Common use of Utilization Management Plan Clause in Contracts

Utilization Management Plan. DVHA must have in effect mechanisms to detect both underutilization and overutilization of services and to assess the quality and appropriateness of care furnished to enrollees with special health care needs. DVHA has delegated the function of assessing the quality and appropriateness of care furnished to beneficiaries with special health care needs to the Department of Disabilities, Aging and Independent Living (DAIL) and the Department of Mental Health (DMH). DVHA and its IGA partners, when applicable, shall adopt practice guidelines that are based on valid clinical evidence, or based on the consensus of health care professionals, consideration of the needs of the enrollees, and consultation with health care professionals who participate in the Global Commitment to Health Demonstration and other program stakeholders.
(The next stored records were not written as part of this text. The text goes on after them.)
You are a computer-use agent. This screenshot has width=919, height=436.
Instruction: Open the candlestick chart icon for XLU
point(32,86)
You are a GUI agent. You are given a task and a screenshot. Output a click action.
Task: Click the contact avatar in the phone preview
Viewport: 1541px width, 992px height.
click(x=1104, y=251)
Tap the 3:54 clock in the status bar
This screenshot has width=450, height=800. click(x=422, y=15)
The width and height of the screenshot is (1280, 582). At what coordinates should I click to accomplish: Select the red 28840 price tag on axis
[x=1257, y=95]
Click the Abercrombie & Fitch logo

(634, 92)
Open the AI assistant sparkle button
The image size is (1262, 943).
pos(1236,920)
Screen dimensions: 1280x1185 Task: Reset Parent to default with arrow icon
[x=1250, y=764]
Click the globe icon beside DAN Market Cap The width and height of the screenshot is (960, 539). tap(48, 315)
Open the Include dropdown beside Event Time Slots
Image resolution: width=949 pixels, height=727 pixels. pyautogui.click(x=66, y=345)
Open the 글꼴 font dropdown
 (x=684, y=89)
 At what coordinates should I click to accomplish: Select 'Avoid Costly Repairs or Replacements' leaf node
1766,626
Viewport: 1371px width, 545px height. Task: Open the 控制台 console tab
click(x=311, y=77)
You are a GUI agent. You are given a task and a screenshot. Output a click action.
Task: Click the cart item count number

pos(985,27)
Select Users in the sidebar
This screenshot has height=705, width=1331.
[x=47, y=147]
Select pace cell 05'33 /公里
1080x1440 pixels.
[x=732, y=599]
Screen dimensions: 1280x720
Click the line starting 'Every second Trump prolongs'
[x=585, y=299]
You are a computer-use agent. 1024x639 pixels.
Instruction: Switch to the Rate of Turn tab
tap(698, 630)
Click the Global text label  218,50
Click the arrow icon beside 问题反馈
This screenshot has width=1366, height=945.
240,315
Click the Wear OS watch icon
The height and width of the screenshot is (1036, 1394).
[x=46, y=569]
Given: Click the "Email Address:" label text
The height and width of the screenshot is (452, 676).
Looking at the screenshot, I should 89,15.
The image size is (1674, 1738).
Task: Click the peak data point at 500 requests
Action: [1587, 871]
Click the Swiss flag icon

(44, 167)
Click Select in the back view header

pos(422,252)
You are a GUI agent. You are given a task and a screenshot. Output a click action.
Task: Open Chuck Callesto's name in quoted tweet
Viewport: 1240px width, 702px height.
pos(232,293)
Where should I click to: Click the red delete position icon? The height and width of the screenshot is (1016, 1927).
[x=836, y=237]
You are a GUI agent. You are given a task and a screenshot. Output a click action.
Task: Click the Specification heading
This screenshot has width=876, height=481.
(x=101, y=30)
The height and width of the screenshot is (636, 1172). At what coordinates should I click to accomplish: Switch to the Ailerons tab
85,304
Program guidelines shall be reviewed and updated periodically as appropriate. DVHA shall disseminate guidelines in collaboration with its IGA partners and shall require the Departments to disseminate the guidelines among all of their designated providers. These practice guidelines will also be made available to enrollees upon request. Decisions for utilization management, enrollee education, coverage of services and other areas to which the guidelines apply shall be consistent with the guidelines. DVHA shall not structure compensation for any entity that conducts utilization management services in such a way as to provide incentives for the denial, limitation or discontinuation of medically necessary services to any enrollee.